Natco Pharma, in alliance with Lupin, has received approval from the US FDA for its Abbreviated New Drug Application (ANDA) for Bosentan Tablets for Oral Suspension, 32 mg, a generic equivalent of Actelion Pharmaceuticals’ Tracleer Tablets for Oral Suspension. With this approval, Natco becomes the first company to file for the product in the US, granting it 180 days of marketing exclusivity. The generic drug is used to treat pediatric patients with idiopathic or congenital pulmonary arterial hypertension (PAH), helping to improve pulmonary vascular resistance and exercise ability. The estimated annual sales of Tracleer, the reference listed drug, are USD 11 million in the US, based on IQVIA MAT data from December 2024.
Bosentan Tablets for Oral Suspension, 32 mg, is specifically indicated for children aged three and above with idiopathic or congenital PAH. The medication aims to lower pulmonary vascular resistance, which improves exercise ability and quality of life for patients affected by this rare and debilitating disease. With the approval of this generic equivalent, Natco Pharma will be the sole supplier of the product for the next six months, gaining a competitive edge in the US market.

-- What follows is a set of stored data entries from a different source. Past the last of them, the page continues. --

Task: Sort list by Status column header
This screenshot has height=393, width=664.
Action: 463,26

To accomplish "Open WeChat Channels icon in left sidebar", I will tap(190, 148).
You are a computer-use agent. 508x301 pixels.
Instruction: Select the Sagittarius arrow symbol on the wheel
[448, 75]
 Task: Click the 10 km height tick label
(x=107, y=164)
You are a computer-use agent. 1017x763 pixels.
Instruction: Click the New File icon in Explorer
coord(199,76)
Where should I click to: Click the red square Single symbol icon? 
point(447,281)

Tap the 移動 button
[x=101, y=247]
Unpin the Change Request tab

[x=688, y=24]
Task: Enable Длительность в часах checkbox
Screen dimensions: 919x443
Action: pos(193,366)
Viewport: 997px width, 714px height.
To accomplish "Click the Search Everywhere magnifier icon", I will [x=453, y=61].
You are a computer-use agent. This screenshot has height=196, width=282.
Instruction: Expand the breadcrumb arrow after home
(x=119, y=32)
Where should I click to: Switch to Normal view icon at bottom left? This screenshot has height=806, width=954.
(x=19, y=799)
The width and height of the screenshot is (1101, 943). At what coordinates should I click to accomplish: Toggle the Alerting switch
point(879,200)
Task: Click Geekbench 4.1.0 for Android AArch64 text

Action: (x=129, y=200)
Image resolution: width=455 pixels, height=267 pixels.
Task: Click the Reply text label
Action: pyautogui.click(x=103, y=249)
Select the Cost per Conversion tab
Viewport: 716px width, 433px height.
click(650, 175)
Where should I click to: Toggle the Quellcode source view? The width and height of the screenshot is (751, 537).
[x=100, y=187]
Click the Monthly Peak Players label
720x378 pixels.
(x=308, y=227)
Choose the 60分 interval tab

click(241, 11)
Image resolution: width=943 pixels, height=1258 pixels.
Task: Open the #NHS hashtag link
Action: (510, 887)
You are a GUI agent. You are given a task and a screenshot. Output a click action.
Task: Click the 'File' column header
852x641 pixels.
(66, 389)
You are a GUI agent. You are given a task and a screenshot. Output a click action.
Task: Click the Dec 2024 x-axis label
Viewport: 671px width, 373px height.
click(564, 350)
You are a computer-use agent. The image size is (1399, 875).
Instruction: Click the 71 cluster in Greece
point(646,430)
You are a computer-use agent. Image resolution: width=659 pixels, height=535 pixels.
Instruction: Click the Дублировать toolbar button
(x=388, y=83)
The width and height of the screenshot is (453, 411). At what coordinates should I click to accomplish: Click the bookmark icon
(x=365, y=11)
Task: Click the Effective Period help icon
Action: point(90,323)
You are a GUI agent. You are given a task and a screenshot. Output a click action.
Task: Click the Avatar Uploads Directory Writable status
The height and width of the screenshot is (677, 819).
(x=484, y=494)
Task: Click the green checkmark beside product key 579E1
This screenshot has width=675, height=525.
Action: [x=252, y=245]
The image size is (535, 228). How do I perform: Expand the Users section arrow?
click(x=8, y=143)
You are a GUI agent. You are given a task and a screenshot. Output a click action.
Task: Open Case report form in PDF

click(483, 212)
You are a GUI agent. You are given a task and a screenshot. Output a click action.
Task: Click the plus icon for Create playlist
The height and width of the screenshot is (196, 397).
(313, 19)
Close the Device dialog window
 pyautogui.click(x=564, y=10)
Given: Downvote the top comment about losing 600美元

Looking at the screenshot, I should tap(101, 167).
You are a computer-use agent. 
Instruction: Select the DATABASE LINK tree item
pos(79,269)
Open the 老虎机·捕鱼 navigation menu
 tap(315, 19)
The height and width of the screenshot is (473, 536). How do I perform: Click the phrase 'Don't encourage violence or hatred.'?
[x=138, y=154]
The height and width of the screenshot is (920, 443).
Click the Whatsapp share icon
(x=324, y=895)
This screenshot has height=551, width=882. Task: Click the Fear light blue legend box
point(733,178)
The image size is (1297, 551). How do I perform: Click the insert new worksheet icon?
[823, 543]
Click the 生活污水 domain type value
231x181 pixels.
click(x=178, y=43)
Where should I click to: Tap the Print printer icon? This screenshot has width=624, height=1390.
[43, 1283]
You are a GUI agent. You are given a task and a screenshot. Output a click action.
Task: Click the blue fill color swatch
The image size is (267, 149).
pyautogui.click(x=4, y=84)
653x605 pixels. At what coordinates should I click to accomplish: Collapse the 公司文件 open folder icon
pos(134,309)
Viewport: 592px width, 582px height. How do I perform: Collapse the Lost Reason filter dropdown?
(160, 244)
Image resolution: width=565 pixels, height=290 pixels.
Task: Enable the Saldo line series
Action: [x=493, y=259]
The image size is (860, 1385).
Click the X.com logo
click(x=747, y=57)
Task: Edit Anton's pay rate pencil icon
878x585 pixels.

Natco’s ANDA approval underscores the company’s commitment to offering high-quality generic alternatives to brand-name drugs. The company has successfully navigated the FDA approval process, ensuring that its generic product meets stringent standards for quality, safety, and efficacy. The approval is expected to make Bosentan Tablets for Oral Suspension, 32 mg, more accessible and affordable for pediatric patients with PAH, leading to improved patient outcomes and increased access to vital medication.